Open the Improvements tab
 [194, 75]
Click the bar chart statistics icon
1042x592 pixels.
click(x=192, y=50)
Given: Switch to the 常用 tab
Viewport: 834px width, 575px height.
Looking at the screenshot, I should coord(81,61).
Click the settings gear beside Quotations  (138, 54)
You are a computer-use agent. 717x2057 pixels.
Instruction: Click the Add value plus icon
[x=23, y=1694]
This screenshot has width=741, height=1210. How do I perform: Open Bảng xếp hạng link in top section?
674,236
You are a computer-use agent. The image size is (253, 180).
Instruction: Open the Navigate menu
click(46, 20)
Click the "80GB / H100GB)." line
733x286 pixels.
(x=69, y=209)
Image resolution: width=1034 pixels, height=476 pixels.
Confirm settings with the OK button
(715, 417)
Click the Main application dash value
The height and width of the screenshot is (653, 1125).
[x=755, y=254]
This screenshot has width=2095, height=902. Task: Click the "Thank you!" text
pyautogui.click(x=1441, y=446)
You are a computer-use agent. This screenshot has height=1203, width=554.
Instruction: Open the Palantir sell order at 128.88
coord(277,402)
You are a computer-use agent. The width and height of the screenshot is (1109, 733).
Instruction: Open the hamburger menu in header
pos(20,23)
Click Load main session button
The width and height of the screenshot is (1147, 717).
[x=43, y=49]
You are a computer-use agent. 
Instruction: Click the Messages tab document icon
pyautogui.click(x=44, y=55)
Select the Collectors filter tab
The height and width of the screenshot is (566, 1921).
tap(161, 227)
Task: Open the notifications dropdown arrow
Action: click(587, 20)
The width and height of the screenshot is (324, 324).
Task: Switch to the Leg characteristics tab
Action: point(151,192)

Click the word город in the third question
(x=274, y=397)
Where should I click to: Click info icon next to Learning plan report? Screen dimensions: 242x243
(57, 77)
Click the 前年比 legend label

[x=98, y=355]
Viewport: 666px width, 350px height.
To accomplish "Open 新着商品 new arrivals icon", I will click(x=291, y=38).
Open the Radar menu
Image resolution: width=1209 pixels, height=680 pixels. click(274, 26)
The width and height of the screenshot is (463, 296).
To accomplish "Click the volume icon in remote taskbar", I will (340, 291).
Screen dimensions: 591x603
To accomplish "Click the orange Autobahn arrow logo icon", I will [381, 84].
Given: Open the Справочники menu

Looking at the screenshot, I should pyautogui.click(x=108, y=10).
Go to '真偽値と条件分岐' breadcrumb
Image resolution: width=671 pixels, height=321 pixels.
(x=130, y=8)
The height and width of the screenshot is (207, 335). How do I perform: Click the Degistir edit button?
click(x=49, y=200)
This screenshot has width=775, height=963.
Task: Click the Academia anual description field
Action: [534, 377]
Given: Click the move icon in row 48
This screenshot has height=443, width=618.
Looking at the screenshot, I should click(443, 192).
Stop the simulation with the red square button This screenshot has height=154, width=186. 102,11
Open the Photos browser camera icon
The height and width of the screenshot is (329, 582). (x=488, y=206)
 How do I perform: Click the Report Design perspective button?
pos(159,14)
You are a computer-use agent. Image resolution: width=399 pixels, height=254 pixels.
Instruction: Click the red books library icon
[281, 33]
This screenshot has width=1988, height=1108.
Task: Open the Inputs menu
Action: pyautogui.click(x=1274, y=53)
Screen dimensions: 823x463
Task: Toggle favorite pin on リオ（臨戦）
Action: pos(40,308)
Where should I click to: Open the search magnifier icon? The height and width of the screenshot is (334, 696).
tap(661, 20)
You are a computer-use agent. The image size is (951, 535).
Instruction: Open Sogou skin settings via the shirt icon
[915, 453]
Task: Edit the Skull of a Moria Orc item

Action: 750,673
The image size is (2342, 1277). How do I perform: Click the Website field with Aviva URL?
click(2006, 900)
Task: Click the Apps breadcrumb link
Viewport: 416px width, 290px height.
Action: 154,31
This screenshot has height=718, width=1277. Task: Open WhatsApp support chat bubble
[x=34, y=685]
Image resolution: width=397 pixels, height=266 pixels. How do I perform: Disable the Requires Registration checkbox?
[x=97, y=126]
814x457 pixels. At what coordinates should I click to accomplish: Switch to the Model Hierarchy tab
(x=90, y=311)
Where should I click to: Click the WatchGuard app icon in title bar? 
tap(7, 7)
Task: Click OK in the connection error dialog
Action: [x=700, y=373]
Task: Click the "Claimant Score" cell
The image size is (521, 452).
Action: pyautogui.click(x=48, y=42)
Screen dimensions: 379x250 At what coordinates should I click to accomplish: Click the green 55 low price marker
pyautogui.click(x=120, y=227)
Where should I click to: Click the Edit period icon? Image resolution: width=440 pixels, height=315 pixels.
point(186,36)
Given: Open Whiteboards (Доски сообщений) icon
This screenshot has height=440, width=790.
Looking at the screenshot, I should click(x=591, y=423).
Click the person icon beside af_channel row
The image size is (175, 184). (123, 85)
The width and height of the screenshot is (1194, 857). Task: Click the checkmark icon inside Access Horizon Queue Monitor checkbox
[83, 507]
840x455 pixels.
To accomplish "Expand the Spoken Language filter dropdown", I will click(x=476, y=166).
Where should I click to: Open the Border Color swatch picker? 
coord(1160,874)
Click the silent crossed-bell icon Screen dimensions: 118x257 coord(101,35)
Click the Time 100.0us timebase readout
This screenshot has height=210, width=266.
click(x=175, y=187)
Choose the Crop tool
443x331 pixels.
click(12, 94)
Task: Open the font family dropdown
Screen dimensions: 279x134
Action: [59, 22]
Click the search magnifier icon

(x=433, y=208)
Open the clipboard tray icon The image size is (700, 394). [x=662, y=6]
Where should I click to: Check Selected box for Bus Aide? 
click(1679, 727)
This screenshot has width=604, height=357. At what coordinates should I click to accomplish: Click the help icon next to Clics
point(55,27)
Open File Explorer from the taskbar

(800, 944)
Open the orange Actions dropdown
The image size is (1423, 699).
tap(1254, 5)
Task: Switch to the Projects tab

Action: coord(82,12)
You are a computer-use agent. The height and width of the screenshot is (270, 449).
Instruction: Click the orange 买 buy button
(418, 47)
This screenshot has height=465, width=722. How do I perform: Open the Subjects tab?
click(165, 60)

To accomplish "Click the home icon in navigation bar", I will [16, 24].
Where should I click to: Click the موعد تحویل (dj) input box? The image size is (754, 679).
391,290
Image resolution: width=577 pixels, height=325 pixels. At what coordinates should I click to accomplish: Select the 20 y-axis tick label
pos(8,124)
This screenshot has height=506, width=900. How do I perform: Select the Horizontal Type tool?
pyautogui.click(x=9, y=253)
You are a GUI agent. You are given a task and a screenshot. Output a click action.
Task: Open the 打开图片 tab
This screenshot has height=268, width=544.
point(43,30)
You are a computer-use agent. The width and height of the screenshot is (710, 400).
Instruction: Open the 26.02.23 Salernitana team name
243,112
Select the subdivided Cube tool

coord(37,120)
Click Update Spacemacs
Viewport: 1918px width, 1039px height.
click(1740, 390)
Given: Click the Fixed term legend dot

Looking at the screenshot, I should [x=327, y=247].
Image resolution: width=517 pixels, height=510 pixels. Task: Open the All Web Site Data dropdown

▬▬▬▬▬▬

What to produce: Turn all the lines above into a numbered list, leaving out any blank lines.

Exercise output:
1. Open the Improvements tab
2.  [194, 75]
3. Click the bar chart statistics icon
4. 1042x592 pixels.
5. click(x=192, y=50)
6. Given: Switch to the 常用 tab
7. Viewport: 834px width, 575px height.
8. Looking at the screenshot, I should coord(81,61).
9. Click the settings gear beside Quotations  (138, 54)
10. You are a computer-use agent. 717x2057 pixels.
11. Instruction: Click the Add value plus icon
12. [x=23, y=1694]
13. This screenshot has width=741, height=1210. How do I perform: Open Bảng xếp hạng link in top section?
14. 674,236
15. You are a computer-use agent. The image size is (253, 180).
16. Instruction: Open the Navigate menu
17. click(46, 20)
18. Click the "80GB / H100GB)." line
19. 733x286 pixels.
20. (x=69, y=209)
21. Image resolution: width=1034 pixels, height=476 pixels.
22. Confirm settings with the OK button
23. (715, 417)
24. Click the Main application dash value
25. The height and width of the screenshot is (653, 1125).
26. [x=755, y=254]
27. This screenshot has width=2095, height=902. Task: Click the "Thank you!" text
28. pyautogui.click(x=1441, y=446)
29. You are a computer-use agent. This screenshot has height=1203, width=554.
30. Instruction: Open the Palantir sell order at 128.88
31. coord(277,402)
32. You are a computer-use agent. The width and height of the screenshot is (1109, 733).
33. Instruction: Open the hamburger menu in header
34. pos(20,23)
35. Click Load main session button
36. The width and height of the screenshot is (1147, 717).
37. [x=43, y=49]
38. You are a computer-use agent. 
39. Instruction: Click the Messages tab document icon
40. pyautogui.click(x=44, y=55)
41. Select the Collectors filter tab
42. The height and width of the screenshot is (566, 1921).
43. tap(161, 227)
44. Task: Open the notifications dropdown arrow
45. Action: click(587, 20)
46. The width and height of the screenshot is (324, 324).
47. Task: Switch to the Leg characteristics tab
48. Action: point(151,192)
49. Click the word город in the third question
50. (x=274, y=397)
51. Where should I click to: Click info icon next to Learning plan report? Screen dimensions: 242x243
52. (57, 77)
53. Click the 前年比 legend label
54. [x=98, y=355]
55. Viewport: 666px width, 350px height.
56. To accomplish "Open 新着商品 new arrivals icon", I will click(x=291, y=38).
57. Open the Radar menu
58. Image resolution: width=1209 pixels, height=680 pixels. click(274, 26)
59. The width and height of the screenshot is (463, 296).
60. To accomplish "Click the volume icon in remote taskbar", I will (340, 291).
61. Screen dimensions: 591x603
62. To accomplish "Click the orange Autobahn arrow logo icon", I will [381, 84].
63. Given: Open the Справочники menu
64. Looking at the screenshot, I should pyautogui.click(x=108, y=10).
65. Go to '真偽値と条件分岐' breadcrumb
66. Image resolution: width=671 pixels, height=321 pixels.
67. (x=130, y=8)
68. The height and width of the screenshot is (207, 335). How do I perform: Click the Degistir edit button?
69. click(x=49, y=200)
70. This screenshot has width=775, height=963.
71. Task: Click the Academia anual description field
72. Action: [534, 377]
73. Given: Click the move icon in row 48
74. This screenshot has height=443, width=618.
75. Looking at the screenshot, I should click(443, 192).
76. Stop the simulation with the red square button This screenshot has height=154, width=186. 102,11
77. Open the Photos browser camera icon
78. The height and width of the screenshot is (329, 582). (x=488, y=206)
79.  How do I perform: Click the Report Design perspective button?
80. pos(159,14)
81. You are a computer-use agent. Image resolution: width=399 pixels, height=254 pixels.
82. Instruction: Click the red books library icon
83. [281, 33]
84. This screenshot has width=1988, height=1108.
85. Task: Open the Inputs menu
86. Action: pyautogui.click(x=1274, y=53)
87. Screen dimensions: 823x463
88. Task: Toggle favorite pin on リオ（臨戦）
89. Action: pos(40,308)
90. Where should I click to: Open the search magnifier icon? The height and width of the screenshot is (334, 696).
91. tap(661, 20)
92. You are a computer-use agent. The image size is (951, 535).
93. Instruction: Open Sogou skin settings via the shirt icon
94. [915, 453]
95. Task: Edit the Skull of a Moria Orc item
96. Action: 750,673
97. The image size is (2342, 1277). How do I perform: Click the Website field with Aviva URL?
98. click(2006, 900)
99. Task: Click the Apps breadcrumb link
100. Viewport: 416px width, 290px height.
101. Action: 154,31
102. This screenshot has height=718, width=1277. Task: Open WhatsApp support chat bubble
103. [x=34, y=685]
104. Image resolution: width=397 pixels, height=266 pixels. How do I perform: Disable the Requires Registration checkbox?
105. [x=97, y=126]
106. 814x457 pixels. At what coordinates should I click to accomplish: Switch to the Model Hierarchy tab
107. (x=90, y=311)
108. Where should I click to: Click the WatchGuard app icon in title bar? 
109. tap(7, 7)
110. Task: Click OK in the connection error dialog
111. Action: [x=700, y=373]
112. Task: Click the "Claimant Score" cell
113. The image size is (521, 452).
114. Action: pyautogui.click(x=48, y=42)
115. Screen dimensions: 379x250 At what coordinates should I click to accomplish: Click the green 55 low price marker
116. pyautogui.click(x=120, y=227)
117. Where should I click to: Click the Edit period icon? Image resolution: width=440 pixels, height=315 pixels.
118. point(186,36)
119. Given: Open Whiteboards (Доски сообщений) icon
120. This screenshot has height=440, width=790.
121. Looking at the screenshot, I should click(x=591, y=423).
122. Click the person icon beside af_channel row
123. The image size is (175, 184). (123, 85)
124. The width and height of the screenshot is (1194, 857). Task: Click the checkmark icon inside Access Horizon Queue Monitor checkbox
125. [83, 507]
126. 840x455 pixels.
127. To accomplish "Expand the Spoken Language filter dropdown", I will click(x=476, y=166).
128. Where should I click to: Open the Border Color swatch picker? 
129. coord(1160,874)
130. Click the silent crossed-bell icon Screen dimensions: 118x257 coord(101,35)
131. Click the Time 100.0us timebase readout
132. This screenshot has height=210, width=266.
133. click(x=175, y=187)
134. Choose the Crop tool
135. 443x331 pixels.
136. click(12, 94)
137. Task: Open the font family dropdown
138. Screen dimensions: 279x134
139. Action: [59, 22]
140. Click the search magnifier icon
141. (x=433, y=208)
142. Open the clipboard tray icon The image size is (700, 394). [x=662, y=6]
143. Where should I click to: Check Selected box for Bus Aide? 
144. click(1679, 727)
145. This screenshot has width=604, height=357. At what coordinates should I click to accomplish: Click the help icon next to Clics
146. point(55,27)
147. Open File Explorer from the taskbar
148. (800, 944)
149. Open the orange Actions dropdown
150. The image size is (1423, 699).
151. tap(1254, 5)
152. Task: Switch to the Projects tab
153. Action: coord(82,12)
154. You are a computer-use agent. The height and width of the screenshot is (270, 449).
155. Instruction: Click the orange 买 buy button
156. (418, 47)
157. This screenshot has height=465, width=722. How do I perform: Open the Subjects tab?
158. click(165, 60)
159. To accomplish "Click the home icon in navigation bar", I will [16, 24].
160. Where should I click to: Click the موعد تحویل (dj) input box? The image size is (754, 679).
161. 391,290
162. Image resolution: width=577 pixels, height=325 pixels. At what coordinates should I click to accomplish: Select the 20 y-axis tick label
163. pos(8,124)
164. This screenshot has height=506, width=900. How do I perform: Select the Horizontal Type tool?
165. pyautogui.click(x=9, y=253)
166. You are a GUI agent. You are given a task and a screenshot. Output a click action.
167. Task: Open the 打开图片 tab
168. This screenshot has height=268, width=544.
169. point(43,30)
170. You are a computer-use agent. The width and height of the screenshot is (710, 400).
171. Instruction: Open the 26.02.23 Salernitana team name
172. 243,112
173. Select the subdivided Cube tool
174. coord(37,120)
175. Click Update Spacemacs
176. Viewport: 1918px width, 1039px height.
177. click(1740, 390)
178. Given: Click the Fixed term legend dot
179. Looking at the screenshot, I should [x=327, y=247].
180. Image resolution: width=517 pixels, height=510 pixels. Task: Open the All Web Site Data dropdown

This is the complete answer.